I find the anti-Federal Reserve propaganda bizarre, for several reasons.
One, it promotes false urban legends, like the claim that the Fed never gets audited, despite easy-to-find evidence to the contrary.
Two, it often promotes conspiracy theories about the Fed's origins, like the one about the meeting of some politicians and financiers at Jekyll Island in 1910 to come up with ideas for a central bank. Ooh, spooky. So what if some of the eventual Fed's stakeholders had a meeting? Around the time of the Constitutional Convention, many early Americans accused the Framers who met in Philadelphia in 1787 of forming a conspiracy to enslave the American people with their new Constitution, a bit of American history you don't hear much about these days from Constitutional fundamentalists. What if someone today published an anti-Constitution book calling the U.S. Constitution "The Creature from the Pennsylvania State House"? Not even Glenn Beck would take the author seriously.
Three, the people who created the Federal Reserve System all died decades ago. Dead people can't tell us what to do with our central banking institutions now, a fact which also demonstrates the pointlessness of conspiracy theories about the Fed's origins.
Four, the Federal Reserve System does not create money out of "thin air." The U.S. Government agrees to accept Federal Reserve Notes as payment for taxes, and nobody considers the money he pays in taxes "thin air." The "thin air" argument will make sense the day the government refuses Federal Reserve Notes and demands beaver pelts or other stores of value to discharge tax obligations.
Five, the propaganda presents us with false alternatives: Either keep the status quo, or else "abolish the Fed." If the Fed's behavior causes problems, why not just put it under better regulation instead?
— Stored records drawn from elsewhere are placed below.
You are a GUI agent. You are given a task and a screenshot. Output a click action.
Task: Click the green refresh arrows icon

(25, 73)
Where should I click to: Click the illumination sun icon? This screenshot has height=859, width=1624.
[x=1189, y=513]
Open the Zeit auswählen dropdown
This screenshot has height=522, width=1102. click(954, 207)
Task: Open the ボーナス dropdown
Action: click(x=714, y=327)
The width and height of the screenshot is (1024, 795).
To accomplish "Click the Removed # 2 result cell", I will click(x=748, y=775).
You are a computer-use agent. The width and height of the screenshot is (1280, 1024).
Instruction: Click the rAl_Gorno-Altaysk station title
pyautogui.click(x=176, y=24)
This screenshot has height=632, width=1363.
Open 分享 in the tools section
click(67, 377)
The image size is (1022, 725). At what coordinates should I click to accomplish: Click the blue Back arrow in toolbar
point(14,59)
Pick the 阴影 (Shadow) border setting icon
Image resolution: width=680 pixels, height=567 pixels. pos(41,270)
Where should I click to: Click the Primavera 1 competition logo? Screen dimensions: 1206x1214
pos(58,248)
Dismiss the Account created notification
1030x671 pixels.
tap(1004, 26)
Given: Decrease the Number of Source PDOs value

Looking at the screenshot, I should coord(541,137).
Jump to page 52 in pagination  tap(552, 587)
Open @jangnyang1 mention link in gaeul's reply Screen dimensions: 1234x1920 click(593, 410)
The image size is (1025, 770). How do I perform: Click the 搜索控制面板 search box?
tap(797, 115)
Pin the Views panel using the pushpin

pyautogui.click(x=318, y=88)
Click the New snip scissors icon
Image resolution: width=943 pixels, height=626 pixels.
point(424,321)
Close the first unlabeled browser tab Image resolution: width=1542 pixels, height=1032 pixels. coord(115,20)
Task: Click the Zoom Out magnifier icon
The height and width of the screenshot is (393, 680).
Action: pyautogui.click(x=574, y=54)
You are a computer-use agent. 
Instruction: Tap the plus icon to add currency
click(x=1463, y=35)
Six, the "abolish the Fed" idea also raises the prospect that the Fed's private owners could argue that they deserve compensation from the U.S. Government for a "taking" under eminent domain, as outlined in the Fifth Amendment of the Constitution. The Fed- haters argue that the Fed's owners wouldn't deserve compensation because they ran an illegal organization, despite the fact that the Fed has existed in good legal standing, and in plain sight, for nearly a century. But what if the courts decide in favor of the Fed's owners, and rule that the U.S. Government, using our tax money, owes them some colossal figure for their property? Do the Fed-haters want to get rid of the Fed so badly that they'd agree to pay onerous additional taxes as the price of its abolition?